Natürlich haben wir uns im Vorfeld auch gefragt, ob Nicolas in einer normalen Schule zurechtkommen wird. Da wir von München nach Jena gezogen sind, haben wir zwei unterschiedliche Erfahrungen mit Grundschulen gemacht. In München hat Nicolas‘ Klassenlehrer offen und unterstützend reagiert und das Ganze nicht als Problem gesehen. Nachdem er sehr gute Noten im Diktat bekommen hat, war klar, dass er alles versteht und dem Unterricht wie jeder andere Schüler folgen kann. Für den Fall, dass er etwas nicht versteht, hat er mit dem Lehrer ein Geheimzeichen vereinbart, wovon er aber nur selten Gebrauch machen musste. In der Schule in Jena bestand mehr Erklärungsbedarf, da die Schule noch keine Erfahrung mit hörbeeinträchtigten Kindern hatte. Allerdings waren alle auch dort sehr offen und sofort bereit, sich zu informieren und Nicolas zu integrieren. Wir haben vor dem Lehrerkollegium einen Vortrag gehalten, um über das Thema aufzuklären und allen zu verdeutlichen, dass Nicolas zwar eine Hörschädigung hat, aber ansonsten ein völlig normales Kind ist. - 8. Wie erging es Nicolas nach der Implantation? Was habt ihr beobachtet?

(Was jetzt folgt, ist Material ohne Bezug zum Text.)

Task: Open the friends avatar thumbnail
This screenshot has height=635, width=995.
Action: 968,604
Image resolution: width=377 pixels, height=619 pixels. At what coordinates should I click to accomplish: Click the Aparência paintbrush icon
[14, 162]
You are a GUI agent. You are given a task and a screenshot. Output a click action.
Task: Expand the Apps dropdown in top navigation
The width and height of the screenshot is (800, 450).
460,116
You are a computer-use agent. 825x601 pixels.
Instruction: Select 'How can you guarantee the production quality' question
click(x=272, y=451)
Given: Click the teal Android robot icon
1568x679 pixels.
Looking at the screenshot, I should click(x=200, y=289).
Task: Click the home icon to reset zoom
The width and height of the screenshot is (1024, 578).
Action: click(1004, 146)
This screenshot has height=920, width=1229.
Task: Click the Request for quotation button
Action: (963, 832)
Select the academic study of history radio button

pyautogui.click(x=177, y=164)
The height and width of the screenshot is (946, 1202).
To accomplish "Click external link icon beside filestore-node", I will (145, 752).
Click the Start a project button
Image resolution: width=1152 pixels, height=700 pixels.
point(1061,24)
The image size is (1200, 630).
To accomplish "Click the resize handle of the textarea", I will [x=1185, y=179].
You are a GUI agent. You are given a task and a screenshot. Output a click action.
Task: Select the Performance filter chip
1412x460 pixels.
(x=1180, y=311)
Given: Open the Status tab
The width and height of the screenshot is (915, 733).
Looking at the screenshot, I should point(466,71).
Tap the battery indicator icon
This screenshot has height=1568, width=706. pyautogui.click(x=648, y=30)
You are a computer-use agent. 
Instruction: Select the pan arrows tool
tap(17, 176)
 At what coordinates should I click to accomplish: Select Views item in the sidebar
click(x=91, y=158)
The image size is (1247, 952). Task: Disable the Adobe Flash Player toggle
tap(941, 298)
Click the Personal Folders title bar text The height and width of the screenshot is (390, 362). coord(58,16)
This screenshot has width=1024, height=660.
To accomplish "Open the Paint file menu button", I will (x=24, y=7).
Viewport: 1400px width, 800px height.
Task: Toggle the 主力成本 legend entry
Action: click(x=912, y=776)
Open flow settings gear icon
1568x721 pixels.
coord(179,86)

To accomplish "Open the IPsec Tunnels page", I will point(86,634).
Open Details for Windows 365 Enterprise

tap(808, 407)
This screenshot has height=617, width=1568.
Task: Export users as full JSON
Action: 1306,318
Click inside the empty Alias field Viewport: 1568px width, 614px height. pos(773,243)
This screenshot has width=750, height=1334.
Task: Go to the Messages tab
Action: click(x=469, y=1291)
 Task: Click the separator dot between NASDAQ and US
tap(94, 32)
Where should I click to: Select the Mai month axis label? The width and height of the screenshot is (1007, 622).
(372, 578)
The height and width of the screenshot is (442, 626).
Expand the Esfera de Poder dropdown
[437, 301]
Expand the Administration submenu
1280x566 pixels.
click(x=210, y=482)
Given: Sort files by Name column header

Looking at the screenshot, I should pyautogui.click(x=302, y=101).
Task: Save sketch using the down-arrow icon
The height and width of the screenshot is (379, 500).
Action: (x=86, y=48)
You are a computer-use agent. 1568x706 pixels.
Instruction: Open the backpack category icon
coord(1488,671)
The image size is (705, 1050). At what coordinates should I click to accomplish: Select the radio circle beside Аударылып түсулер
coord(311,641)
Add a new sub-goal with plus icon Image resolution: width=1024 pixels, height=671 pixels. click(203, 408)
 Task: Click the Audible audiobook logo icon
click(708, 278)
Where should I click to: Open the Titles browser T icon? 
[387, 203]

Für uns war es sehr erstaunlich, wie sehr Nicolas als Baby darauf reagiert hat, wenn die Batterien des Cochlea-Implantats leer waren. In dieser Situation hat er sofort den Prozessor vom Ohr genommen und diesen als Schnullerersatz benutzt. Er hat sich also bereits als Kleinkind, als er noch nicht sprechen konnte, den Umständen wohl unbewusst angepasst. - 9. Was möchtet ihr Betroffenen und Angehörigen mit auf den Weg geben?
Unsere Erfahrungen zeigen, dass es wichtig ist, die richtigen Ärzte zu finden. Viele sind über die Möglichkeiten bei einem Hörverlust nicht ausreichend informiert. Zudem sollte man sich wirklich die Zeit nehmen und intensiv selber recherchieren: Das Internet bietet mittlerweile viele seriöse Informationsplattformen. Auch über Verbände, Selbsthilfegruppen und Kliniken kann man sich sehr gut informieren. In einer solchen Situation ist es wichtig, dass man sich nicht entmutigen lässt und dranbleibt. So groß der Schock nach der Diagnose Hörverlust auch ist, die Situation ist nicht so hoffnungslos wie sie zunächst scheint.